By Daniel C. Maguire

The Right has no applause for Pope Francis’s powerful encyclical Laudato Si (See, for example, David Brooks’s June 23 column) What the pope sees and his conservative critics do not is that the world economy is in crash mode, an accelerating train hurtling down the track and ignoring all the signs that say Bridge Out Ahead.

The instinct for self-preservation is strong: but in the human species, it seems, not strong enough. Like any good preacher, Francis tries to stir hope as he calls for radical reforms and the reforms he calls for are radical but the shrill of despair keeps peeking out at the brim of his Jeremiad.

Pope Francis. (Photo from Casa Rosada)

Pope Francis. (Photo from Casa Rosada)

At no point in this eloquent cri de coeur is the pope playing Pollyanna, but at times he seems close to Cassandra who was blessed with the knowledge of the future but cursed with the realization that no one will believe her.

The oceans with their coral treasures and rich animal life are dying of acidity and poison. The pope asks: “Who turned the wonder-world of the seas into underwater cemeteries bereft of color and life?” Arctic ice is in a death spiral and ice sheets are melting in Greenland as well as in the Himalayan-Tibetan glacier that provides water to hundreds of millions. The portents are nightmarish.

The governments of low-lying nations states like Tuvalu and Maldives have plans in place to remove their entire populations. To where?

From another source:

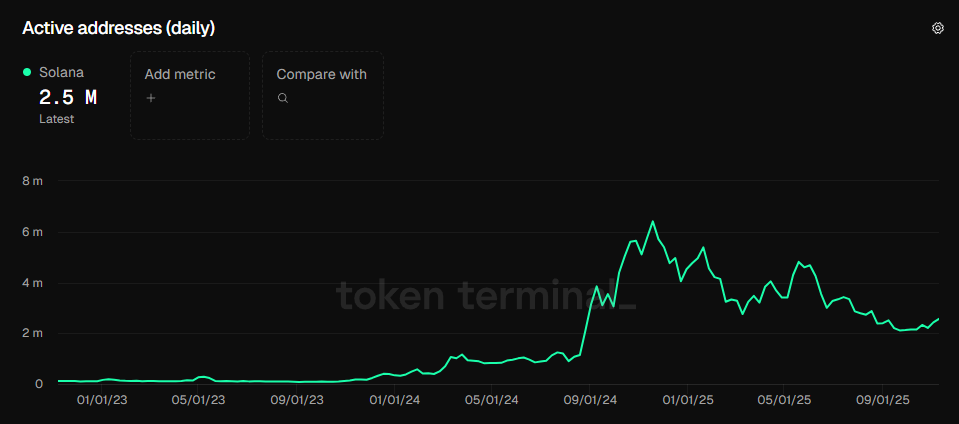Click the plus icon under Add metric
Screen dimensions: 959x424
click(x=151, y=98)
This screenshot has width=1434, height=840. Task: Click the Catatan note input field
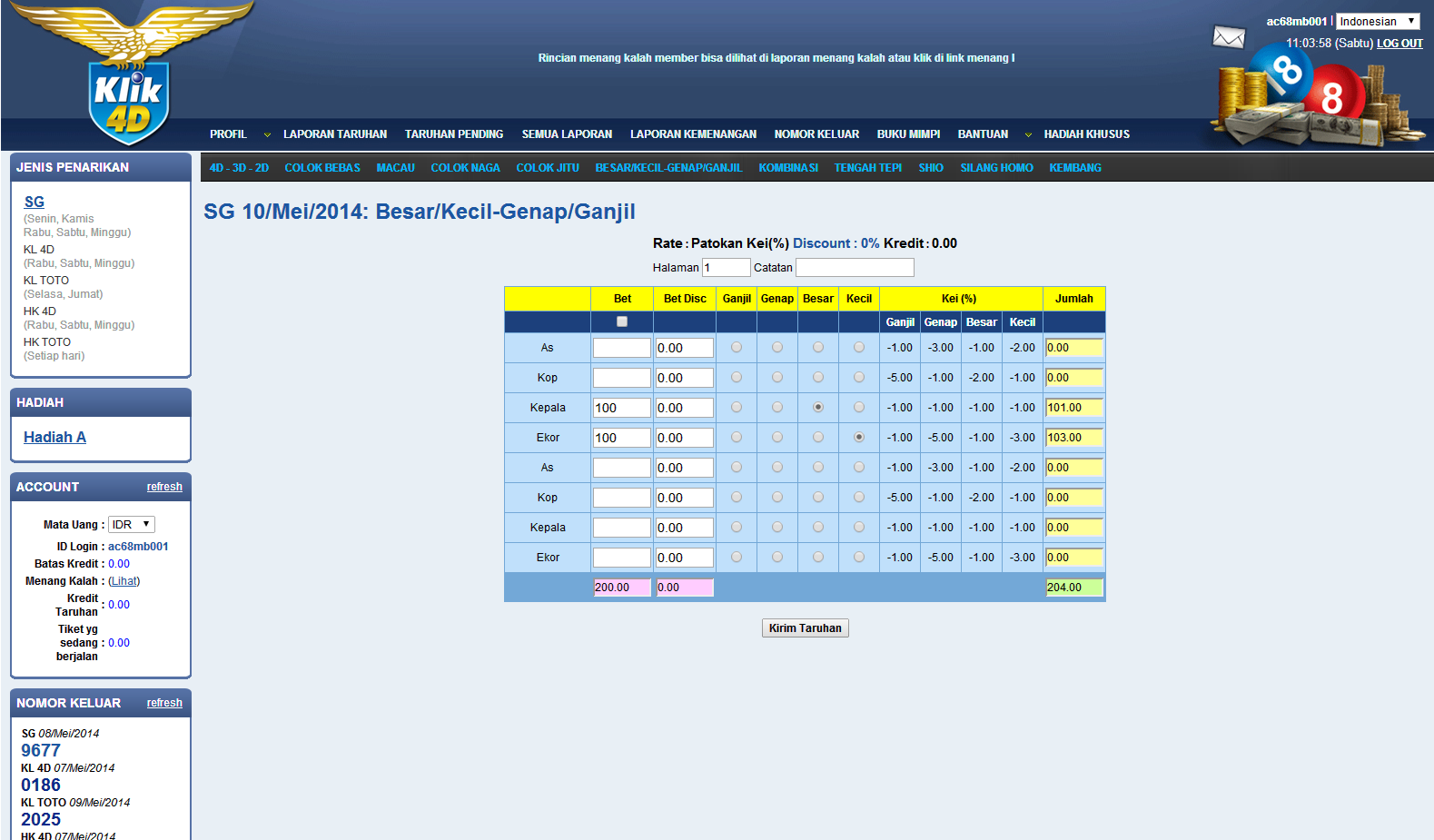[x=855, y=268]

Topsoil and rainforests are perishing as we turn up the heat. We have double-based the planet with CO2 and we are near to passing or have passed some tipping points in the “big melt” where human efforts to stay catastrophic results will avail nothing. Agricultural scientists calculate that for every degree Celsius that temperature rises, wheat yields drop 10 percent in the earth’s hotter midriff.

Clive Ponting notes grimly: “About 40 million people die every year from hunger and related diseases, equivalent to 300 Jumbo jet crashes every day, with half of the passengers being children.”

The Pope sees all this and cries crisis! The neoliberals, drunk on our 300 years of nature-rape, insist we are doing fine. Minor tinkering like carbon credits will do all that we need but the overall system is fine, indeed sacrosanct. Beyond that, conservative critics complain that Francis has no practical alternative vision to the status quo he criticizes. Nonsense! He has an alternative vision replete with practical details that the Right finds abhorrent.

The Alternative Vision

The two dirtiest words in the neoliberal lexicon are redistribution and regulation and the pope repeatedly calls for both. Indeed he calls for regulation on a “global” scale by a supranational authority, “a true world political authority,” a concept tribal nationalism cannot abide.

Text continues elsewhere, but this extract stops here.